Please reproduce, exactly and in full, the lines from the one containing "This screenshot has width=638, height=335." to the end of the material below.

---

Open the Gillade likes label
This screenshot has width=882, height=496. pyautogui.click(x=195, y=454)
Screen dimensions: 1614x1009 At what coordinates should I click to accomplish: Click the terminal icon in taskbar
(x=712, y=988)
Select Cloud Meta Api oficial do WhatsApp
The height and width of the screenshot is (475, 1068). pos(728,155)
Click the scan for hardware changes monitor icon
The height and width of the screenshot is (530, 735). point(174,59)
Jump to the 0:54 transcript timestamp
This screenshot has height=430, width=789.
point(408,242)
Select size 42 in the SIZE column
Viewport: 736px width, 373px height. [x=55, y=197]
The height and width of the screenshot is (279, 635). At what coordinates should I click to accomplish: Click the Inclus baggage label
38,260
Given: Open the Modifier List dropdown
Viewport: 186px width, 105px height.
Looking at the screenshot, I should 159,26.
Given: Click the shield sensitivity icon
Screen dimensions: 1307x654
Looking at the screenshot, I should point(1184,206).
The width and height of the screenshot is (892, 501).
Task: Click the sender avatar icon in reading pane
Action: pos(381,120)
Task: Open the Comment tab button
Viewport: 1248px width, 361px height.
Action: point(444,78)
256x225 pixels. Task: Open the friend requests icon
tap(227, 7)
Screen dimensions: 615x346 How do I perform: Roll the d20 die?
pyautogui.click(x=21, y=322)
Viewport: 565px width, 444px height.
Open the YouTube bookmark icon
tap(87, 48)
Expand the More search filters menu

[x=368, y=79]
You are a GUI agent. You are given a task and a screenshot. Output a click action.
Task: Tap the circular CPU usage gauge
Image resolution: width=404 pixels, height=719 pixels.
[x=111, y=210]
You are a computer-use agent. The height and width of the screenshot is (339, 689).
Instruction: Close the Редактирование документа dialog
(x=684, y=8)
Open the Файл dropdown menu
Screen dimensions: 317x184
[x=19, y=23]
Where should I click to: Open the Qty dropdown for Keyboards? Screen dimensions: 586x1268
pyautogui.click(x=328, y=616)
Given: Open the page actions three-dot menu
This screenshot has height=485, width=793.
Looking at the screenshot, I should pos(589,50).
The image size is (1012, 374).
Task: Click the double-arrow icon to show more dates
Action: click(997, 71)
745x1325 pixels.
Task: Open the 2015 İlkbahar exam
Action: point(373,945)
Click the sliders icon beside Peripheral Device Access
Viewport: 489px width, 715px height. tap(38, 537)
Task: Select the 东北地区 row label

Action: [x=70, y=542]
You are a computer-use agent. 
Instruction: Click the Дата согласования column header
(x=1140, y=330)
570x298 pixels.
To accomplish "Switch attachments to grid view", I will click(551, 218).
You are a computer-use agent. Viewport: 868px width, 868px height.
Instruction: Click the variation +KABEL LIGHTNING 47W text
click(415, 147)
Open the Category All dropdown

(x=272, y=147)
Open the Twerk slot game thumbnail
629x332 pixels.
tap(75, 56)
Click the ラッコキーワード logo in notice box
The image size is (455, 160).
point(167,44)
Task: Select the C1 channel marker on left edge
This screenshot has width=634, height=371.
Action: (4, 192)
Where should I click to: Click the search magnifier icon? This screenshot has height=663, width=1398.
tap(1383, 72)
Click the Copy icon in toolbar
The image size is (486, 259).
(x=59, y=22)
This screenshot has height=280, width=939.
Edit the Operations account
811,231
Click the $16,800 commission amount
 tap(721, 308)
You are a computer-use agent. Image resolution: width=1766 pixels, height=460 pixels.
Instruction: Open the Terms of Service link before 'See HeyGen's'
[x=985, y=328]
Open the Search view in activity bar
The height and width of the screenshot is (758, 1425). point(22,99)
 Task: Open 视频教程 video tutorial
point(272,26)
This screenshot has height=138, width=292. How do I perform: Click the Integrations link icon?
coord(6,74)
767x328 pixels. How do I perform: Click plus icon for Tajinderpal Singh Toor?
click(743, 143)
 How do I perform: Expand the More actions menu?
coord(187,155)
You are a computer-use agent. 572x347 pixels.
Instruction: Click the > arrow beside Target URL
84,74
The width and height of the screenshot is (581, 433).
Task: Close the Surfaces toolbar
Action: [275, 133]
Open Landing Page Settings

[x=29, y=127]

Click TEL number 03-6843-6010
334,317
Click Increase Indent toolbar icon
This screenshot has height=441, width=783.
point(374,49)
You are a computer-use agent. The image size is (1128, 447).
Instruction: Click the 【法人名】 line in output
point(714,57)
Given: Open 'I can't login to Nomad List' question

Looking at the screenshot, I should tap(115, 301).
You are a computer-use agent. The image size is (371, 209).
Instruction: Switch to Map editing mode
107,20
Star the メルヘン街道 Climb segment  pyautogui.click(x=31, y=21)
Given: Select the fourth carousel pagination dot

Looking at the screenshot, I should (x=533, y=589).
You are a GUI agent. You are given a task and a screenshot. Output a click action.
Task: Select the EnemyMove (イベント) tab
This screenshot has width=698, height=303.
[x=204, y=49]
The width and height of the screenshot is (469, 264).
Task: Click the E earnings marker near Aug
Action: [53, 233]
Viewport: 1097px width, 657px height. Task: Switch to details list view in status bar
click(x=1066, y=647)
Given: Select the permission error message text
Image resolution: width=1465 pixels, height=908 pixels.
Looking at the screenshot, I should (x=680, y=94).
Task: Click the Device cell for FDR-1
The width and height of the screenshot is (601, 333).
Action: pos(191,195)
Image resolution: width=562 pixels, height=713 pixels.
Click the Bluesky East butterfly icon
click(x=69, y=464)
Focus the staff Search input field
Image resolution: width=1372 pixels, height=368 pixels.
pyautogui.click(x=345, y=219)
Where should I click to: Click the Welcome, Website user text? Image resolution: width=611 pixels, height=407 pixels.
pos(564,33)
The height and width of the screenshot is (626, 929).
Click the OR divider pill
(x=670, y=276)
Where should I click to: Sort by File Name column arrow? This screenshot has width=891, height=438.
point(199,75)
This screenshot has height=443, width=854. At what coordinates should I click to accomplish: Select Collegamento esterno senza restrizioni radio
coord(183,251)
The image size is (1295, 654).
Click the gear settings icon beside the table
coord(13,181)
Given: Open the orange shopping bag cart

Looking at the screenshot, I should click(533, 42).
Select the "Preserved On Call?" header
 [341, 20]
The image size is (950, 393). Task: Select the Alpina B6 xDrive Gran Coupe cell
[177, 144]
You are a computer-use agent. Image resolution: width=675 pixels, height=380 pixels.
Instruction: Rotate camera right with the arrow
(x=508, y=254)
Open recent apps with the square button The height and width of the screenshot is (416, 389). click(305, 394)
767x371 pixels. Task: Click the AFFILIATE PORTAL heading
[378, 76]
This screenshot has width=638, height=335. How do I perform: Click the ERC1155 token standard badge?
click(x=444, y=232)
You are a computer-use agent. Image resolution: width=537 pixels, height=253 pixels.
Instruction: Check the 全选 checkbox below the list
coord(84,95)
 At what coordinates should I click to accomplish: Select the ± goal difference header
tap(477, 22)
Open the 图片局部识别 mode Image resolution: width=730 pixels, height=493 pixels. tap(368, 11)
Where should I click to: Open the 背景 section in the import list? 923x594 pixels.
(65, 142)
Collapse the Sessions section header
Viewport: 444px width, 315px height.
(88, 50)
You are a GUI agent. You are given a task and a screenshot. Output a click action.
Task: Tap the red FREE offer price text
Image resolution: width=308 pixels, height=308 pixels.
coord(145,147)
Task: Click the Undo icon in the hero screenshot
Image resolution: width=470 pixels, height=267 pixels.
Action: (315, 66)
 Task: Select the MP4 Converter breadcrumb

---

▶ **Solved exercise**:
This screenshot has width=638, height=335. How do I perform: Click the ERC1155 token standard badge?
click(x=444, y=232)
You are a computer-use agent. Image resolution: width=537 pixels, height=253 pixels.
Instruction: Check the 全选 checkbox below the list
coord(84,95)
 At what coordinates should I click to accomplish: Select the ± goal difference header
tap(477, 22)
Open the 图片局部识别 mode Image resolution: width=730 pixels, height=493 pixels. tap(368, 11)
Where should I click to: Open the 背景 section in the import list? 923x594 pixels.
(65, 142)
Collapse the Sessions section header
Viewport: 444px width, 315px height.
(88, 50)
You are a GUI agent. You are given a task and a screenshot. Output a click action.
Task: Tap the red FREE offer price text
Image resolution: width=308 pixels, height=308 pixels.
coord(145,147)
Task: Click the Undo icon in the hero screenshot
Image resolution: width=470 pixels, height=267 pixels.
Action: (315, 66)
 Task: Select the MP4 Converter breadcrumb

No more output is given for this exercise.